[EXCERPTED DATA]
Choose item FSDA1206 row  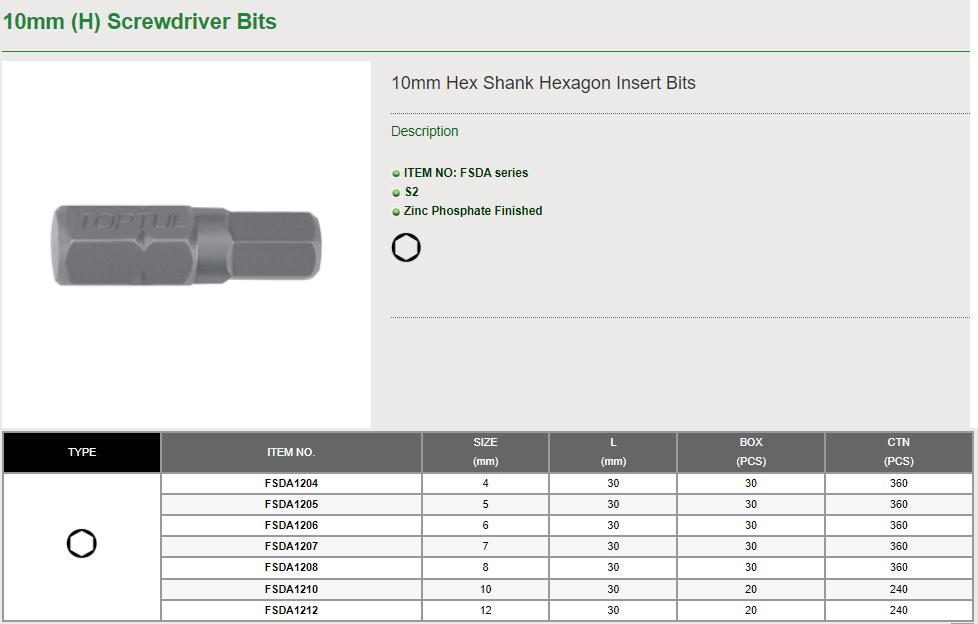(x=291, y=525)
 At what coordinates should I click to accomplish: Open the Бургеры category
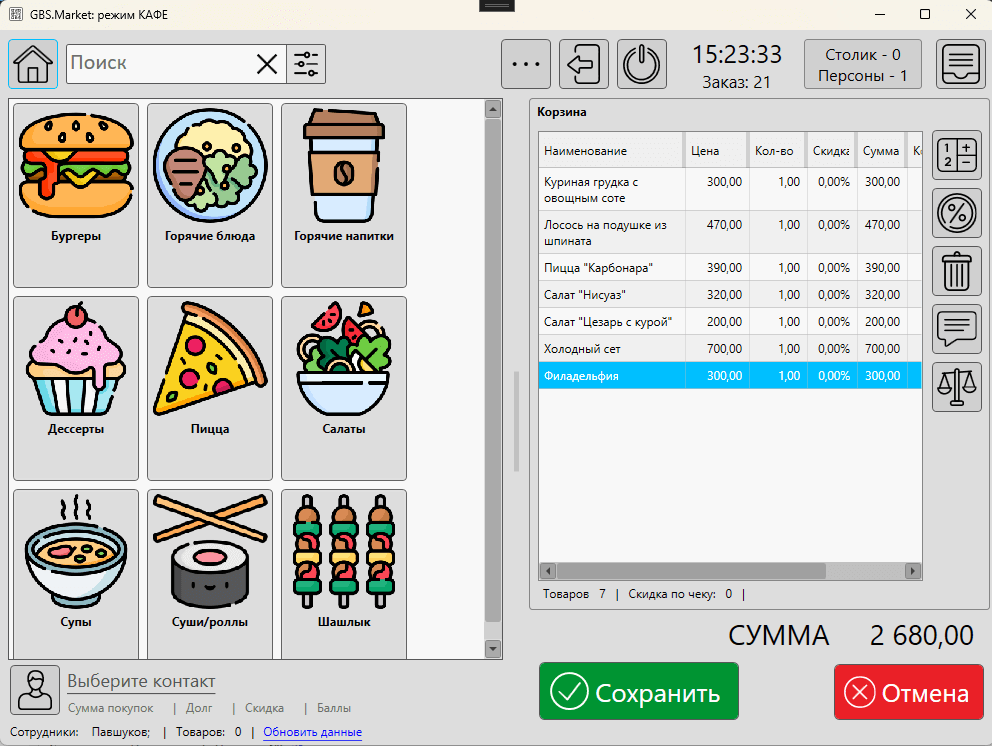click(76, 194)
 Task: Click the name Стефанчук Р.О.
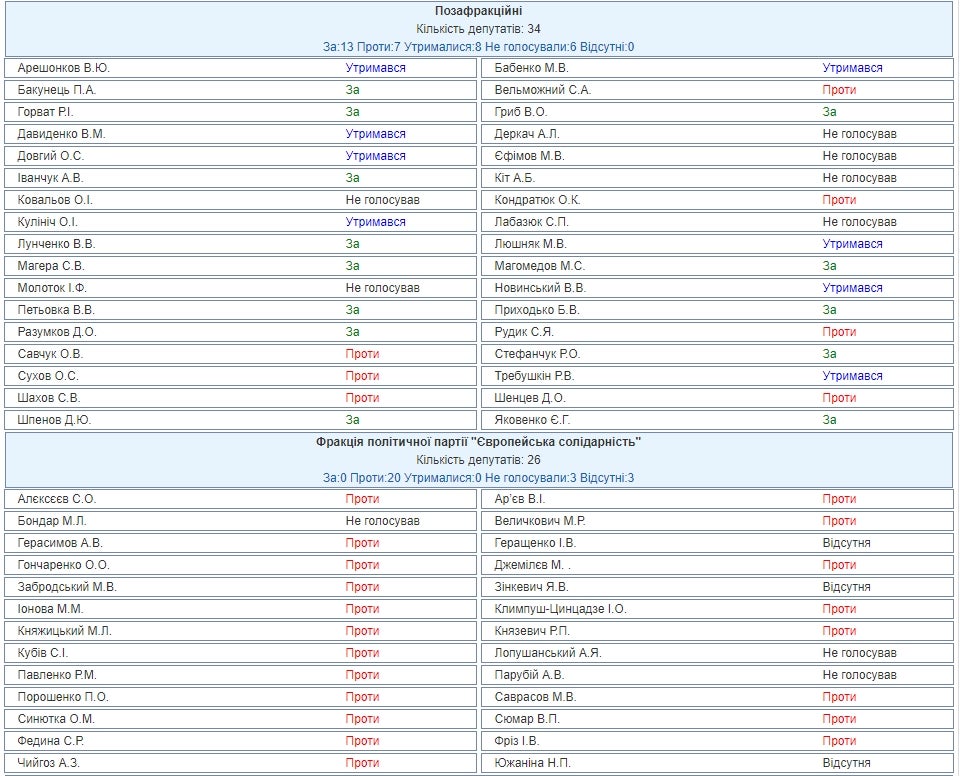[537, 354]
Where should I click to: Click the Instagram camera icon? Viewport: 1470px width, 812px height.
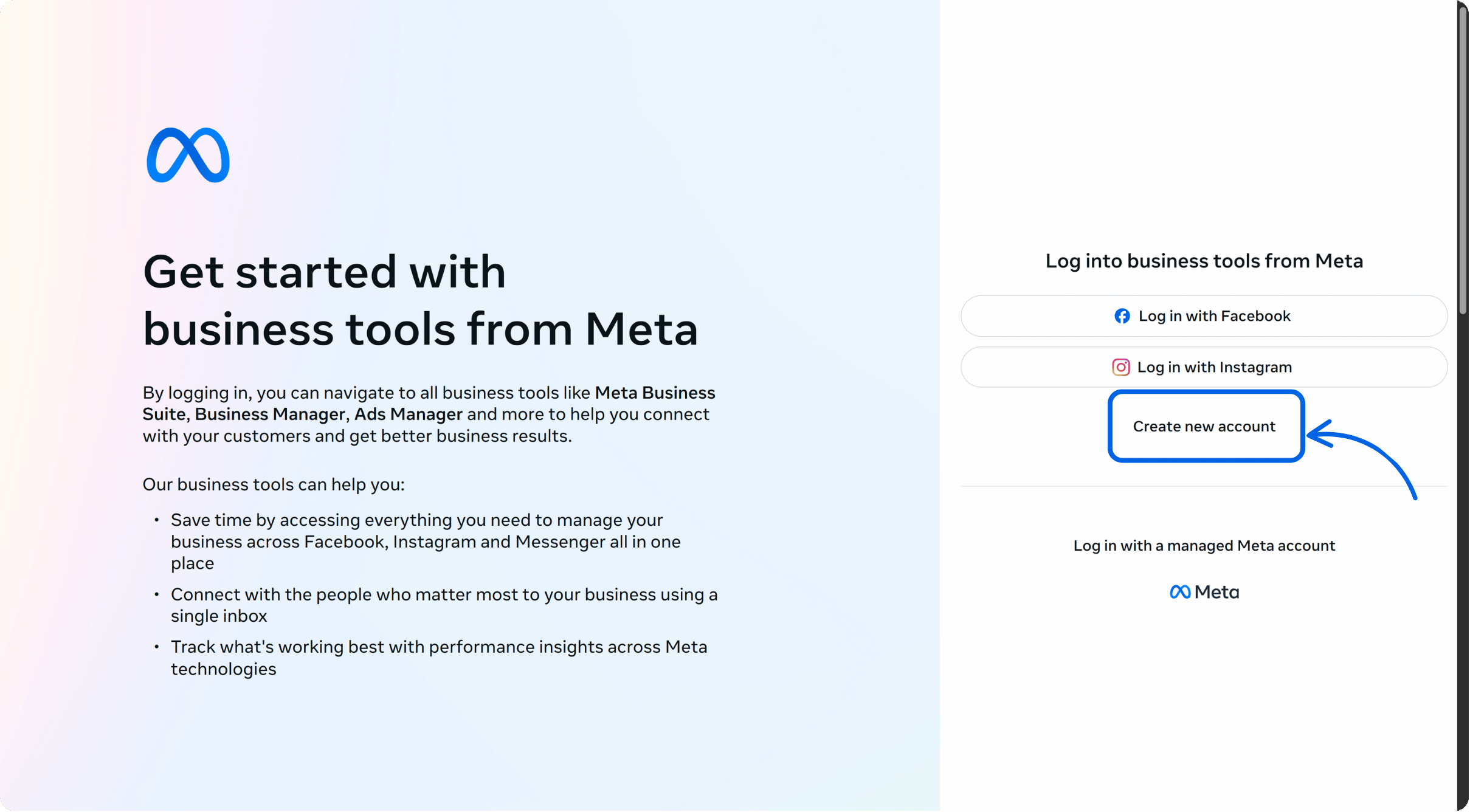(x=1120, y=366)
[/EXCERPTED DATA]
• [WHAT THE TASK REQUIRES] Nothing but the lines from the line containing "At what coordinates" through the last line of the listing above should appear, output exactly, with no pictures.

• [ANSWER]
 At what coordinates should I click to accomplish: Open the Бургеры category
click(76, 194)
 Task: Click the name Стефанчук Р.О.
[537, 354]
Where should I click to: Click the Instagram camera icon? Viewport: 1470px width, 812px height.
(x=1120, y=366)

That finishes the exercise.